Old Auchentroig is a Grade A listed building in the Stirling local planning authority area, Scotland. First listed on 5 September 1973. House.
Old Auchentroig
- WRENN ID
- sacred-bonework-hawthorn
- Grade
- A
- Local Planning Authority
- Stirling
- Country
- Scotland
- Date first listed
- 5 September 1973
- Type
- House
- Source
- Historic Environment Scotland listing
Description
Old Auchentroig is a laird’s house dating to 1702, with a small later, late 19th-century addition and a restoration carried out by Simpson and Brown in 1999. The building is rectangular in plan, with a single-storey outbuilding attached to the northeast. It is two storeys and an attic in height, presenting a symmetrical, double-fronted principal elevation to the southeast, with crowstepped gables featuring beaked skewputts. The walls are of harled rubble with sandstone dressings, while the single-storey addition is constructed of coursed sandstone rubble. Flush-chamfered architraves frame the windows.

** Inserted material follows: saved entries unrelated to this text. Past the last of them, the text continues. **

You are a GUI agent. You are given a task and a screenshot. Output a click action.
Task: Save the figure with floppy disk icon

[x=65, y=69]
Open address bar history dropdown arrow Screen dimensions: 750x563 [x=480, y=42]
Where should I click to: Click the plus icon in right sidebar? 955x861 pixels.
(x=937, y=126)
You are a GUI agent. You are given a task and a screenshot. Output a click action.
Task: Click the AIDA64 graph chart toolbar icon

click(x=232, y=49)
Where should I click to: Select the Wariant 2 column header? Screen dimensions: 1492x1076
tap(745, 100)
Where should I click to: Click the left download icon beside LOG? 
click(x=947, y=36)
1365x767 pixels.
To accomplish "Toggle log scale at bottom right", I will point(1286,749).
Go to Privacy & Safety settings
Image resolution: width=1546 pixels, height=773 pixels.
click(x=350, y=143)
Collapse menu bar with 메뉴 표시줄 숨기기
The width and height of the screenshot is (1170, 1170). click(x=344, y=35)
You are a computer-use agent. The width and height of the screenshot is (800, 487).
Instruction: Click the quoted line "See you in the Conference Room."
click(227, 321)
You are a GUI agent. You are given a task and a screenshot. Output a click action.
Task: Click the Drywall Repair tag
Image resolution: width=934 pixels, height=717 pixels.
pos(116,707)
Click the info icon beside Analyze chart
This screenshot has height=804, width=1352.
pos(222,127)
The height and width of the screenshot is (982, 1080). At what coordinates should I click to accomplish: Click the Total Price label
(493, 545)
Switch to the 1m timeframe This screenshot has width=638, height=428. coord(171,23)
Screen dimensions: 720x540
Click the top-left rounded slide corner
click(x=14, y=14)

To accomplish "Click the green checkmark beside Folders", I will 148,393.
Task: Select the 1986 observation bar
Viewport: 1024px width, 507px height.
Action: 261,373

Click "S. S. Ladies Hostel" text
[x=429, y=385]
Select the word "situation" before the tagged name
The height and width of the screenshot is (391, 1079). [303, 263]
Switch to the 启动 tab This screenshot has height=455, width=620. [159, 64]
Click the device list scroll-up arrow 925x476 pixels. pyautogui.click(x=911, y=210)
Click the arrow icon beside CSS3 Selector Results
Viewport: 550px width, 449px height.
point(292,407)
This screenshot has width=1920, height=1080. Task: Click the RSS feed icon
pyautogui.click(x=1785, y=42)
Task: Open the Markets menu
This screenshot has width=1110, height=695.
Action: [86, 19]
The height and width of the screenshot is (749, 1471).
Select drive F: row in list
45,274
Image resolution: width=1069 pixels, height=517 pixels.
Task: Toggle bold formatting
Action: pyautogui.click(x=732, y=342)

The southeast elevation, the principal facade, has a central entrance with a roll-and-hollow moulded architrave topped by a datestone inscribed '17 MS.IM.BG 02', bearing the initials of John McLachlan and likely his wife. A studded timber door, a 1999 replica of the original, stands within, and a heraldic panel above displays the McLachlan coat of arms, including a lion rampant and a salmon naiant, surmounted by a crest. Flanking windows are present on both the ground and first floors. A late 19th-century, single-storey outbuilding adjoins the right side of the elevation, with an entrance on its right side.
The northwest elevation includes a ground floor window to the right of center and a window to the right of the first floor. A later 19th-century, single-storey outbuilding is set back to the left. On the northeast elevation, a late 19th-century single-storey outbuilding projects to the left of the ground floor, with a window to the right and one above. A small attic window is located to the right of the gable end. The southwest elevation is a blank gable end. Walled gardens adjoin the building on either side.
The windows are 4-pane timber sash and case. The roof is grey slate, with a single-pitch corrugated iron roof covering the single-storey outbuilding. Coped gablehead stacks are present on the southwest and northeast sides, although the cans are missing.
The interior retains the original layout, with two rooms on each floor flanking a central staircase, a straight flight of wooden stairs. A large segmental-headed fireplace is located in the ground floor southwest room, the original kitchen, featuring an early wrought-iron fire grate. An original roll-and-hollow moulded fireplace surround is in the upstairs northeast room. The original front door, constructed of two layers of timber planks—vertical externally and horizontal internally—studded with wrought-iron nail-heads, and incorporating its original latch, lock-mounting, knocker, and crook-and-band hinges, has been retained as a feature within the kitchen. Six-panel timber internal doors, previously recorded by the Royal Commission on Ancient and Historical Monuments in 1952, are presumably intact. The building retains most of its original roof timbers, largely jointed and pegged and bearing carpenters' marks, and the majority of the original sarking boards.